Within the framework of Riehl-Shulman's synthetic $(\infty,1)$-category theory, we present a theory of two-sided cartesian fibrations. Central results are several characterizations of the two-sidedness condition \`{a} la Chevalley, Gray, Street, and Riehl-Verity, a two-sided Yoneda Lemma, as well as the proof of several closure properties. Along the way, we also define and investigate a notion of fibered or sliced fibration which is used later to develop the two-sided case in a modular fashion. We also briefly discuss discrete two-sided cartesian fibrations in this setting, corresponding to $(\infty,1)$-distributors. The systematics of our definitions and results closely follows Riehl-Verity's $\infty$-cosmos theory, but formulated internally to Riehl-Shulman's simplicial extension of homotopy type theory. All the constructions and proofs in this framework are by design invariant under homotopy equivalence. Semantically, the synthetic $(\infty,1)$-categories correspond to internal $(\infty,1)$-categories implemented as Rezk objects in an arbitrary given $(\infty,1)$-topos.

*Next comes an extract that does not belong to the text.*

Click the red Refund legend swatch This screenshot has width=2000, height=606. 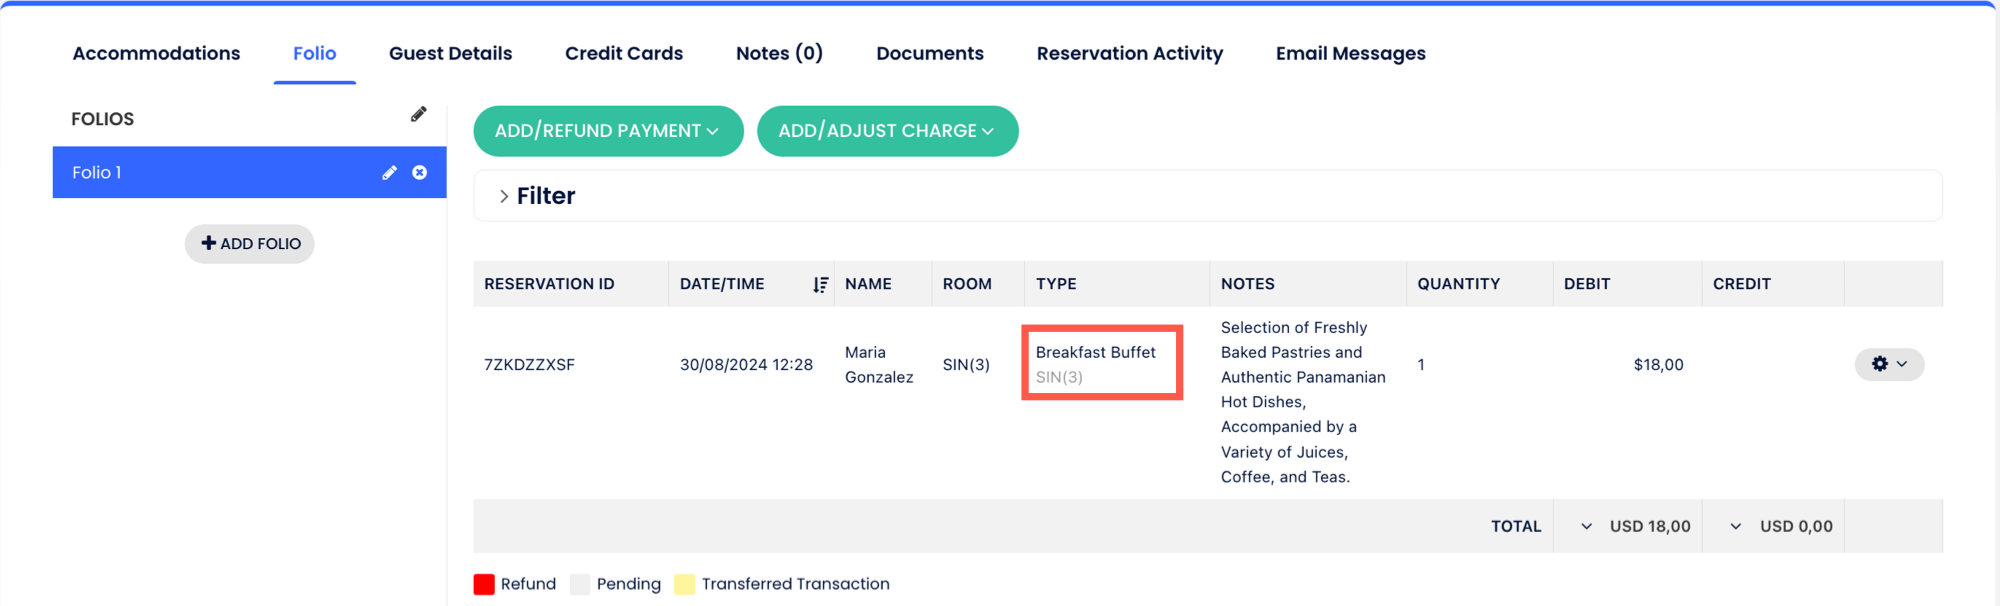pos(484,583)

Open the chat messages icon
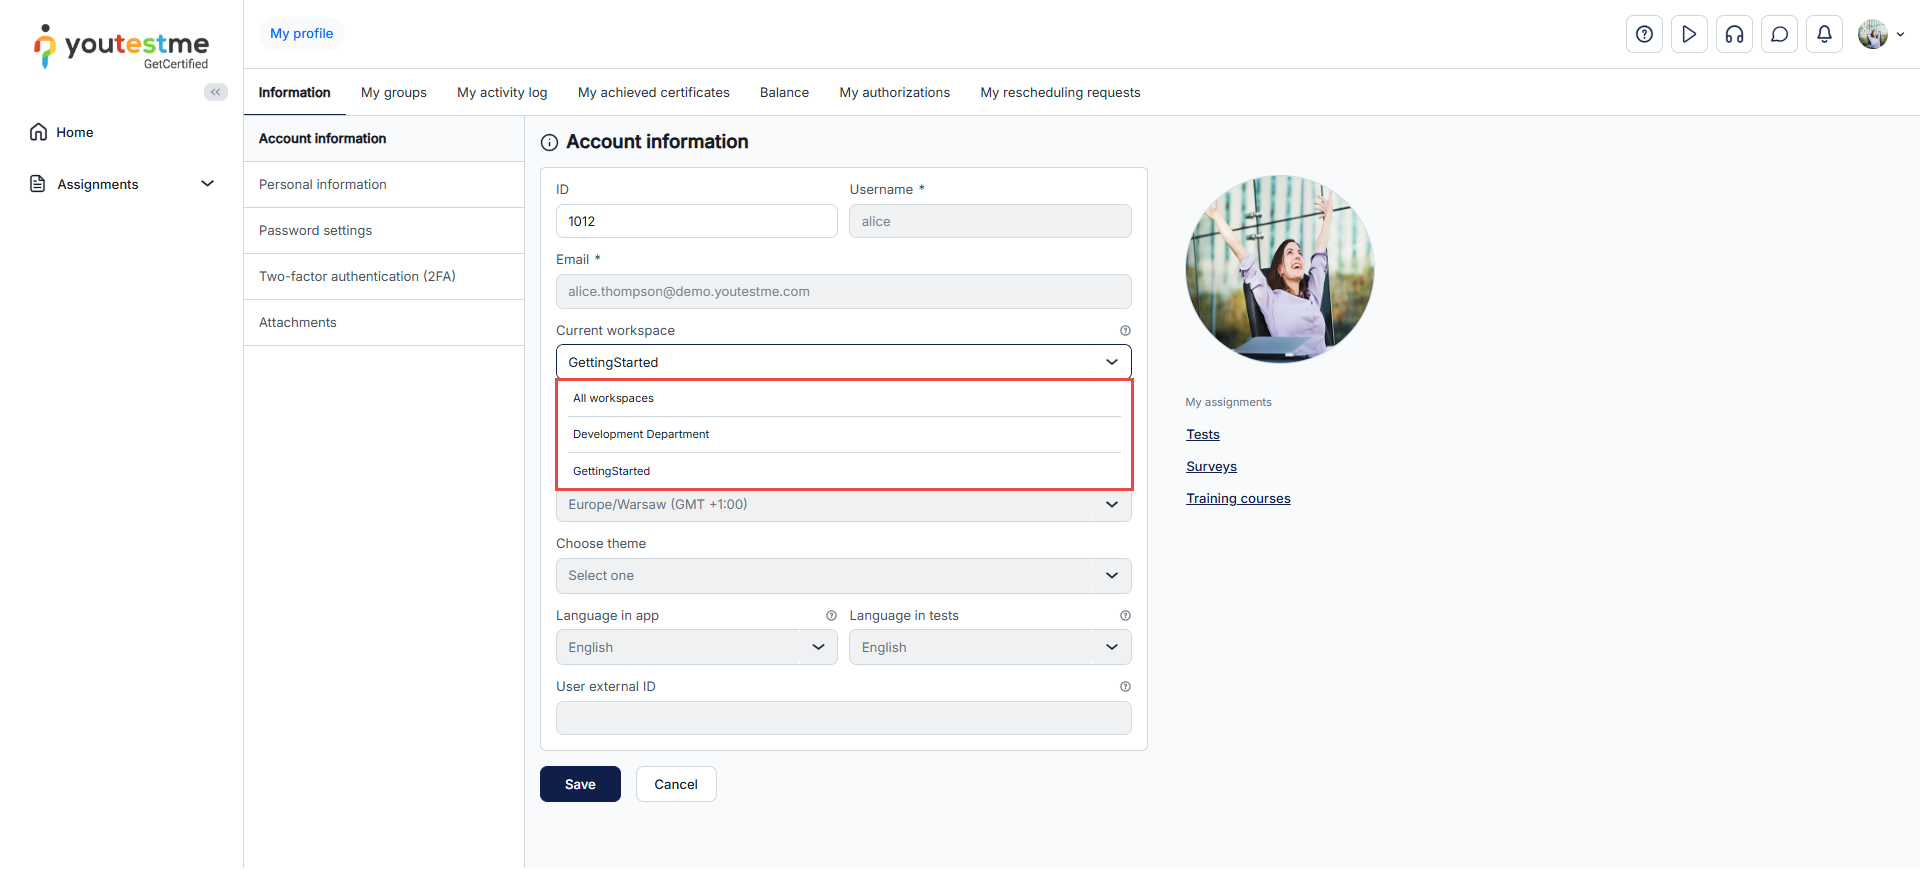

翻译：在Riehl-Shulman合成$(\infty,1)$-范畴理论框架下，我们提出了两侧笛卡尔纤维化的理论体系。核心成果包括：对Chevalley、Gray、Street及Riehl-Verity所定义的两侧性条件给出多重刻画，建立两侧Yoneda引理，并证明若干封闭性质。在此过程中，我们定义并研究了纤维化或切片纤维化的概念，将其作为后续模块化处理两侧情形的基础工具。我们还简要讨论了该框架中对应于$(\infty,1)$-分布子的离散两侧笛卡尔纤维化。本文定义与结果的系统化表述紧密遵循Riehl-Verity的$\infty$-宇宙理论，但内嵌于Riehl-Shulman的单纯同伦类型论拓展框架之中。该框架中的所有构造与证明天然保持同伦等价不变性。从语义角度而言，合成$(\infty,1)$-范畴对应于任意给定$(\infty,1)$-拓扑斯中作为Rezk对象实现的内部$(\infty,1)$-范畴。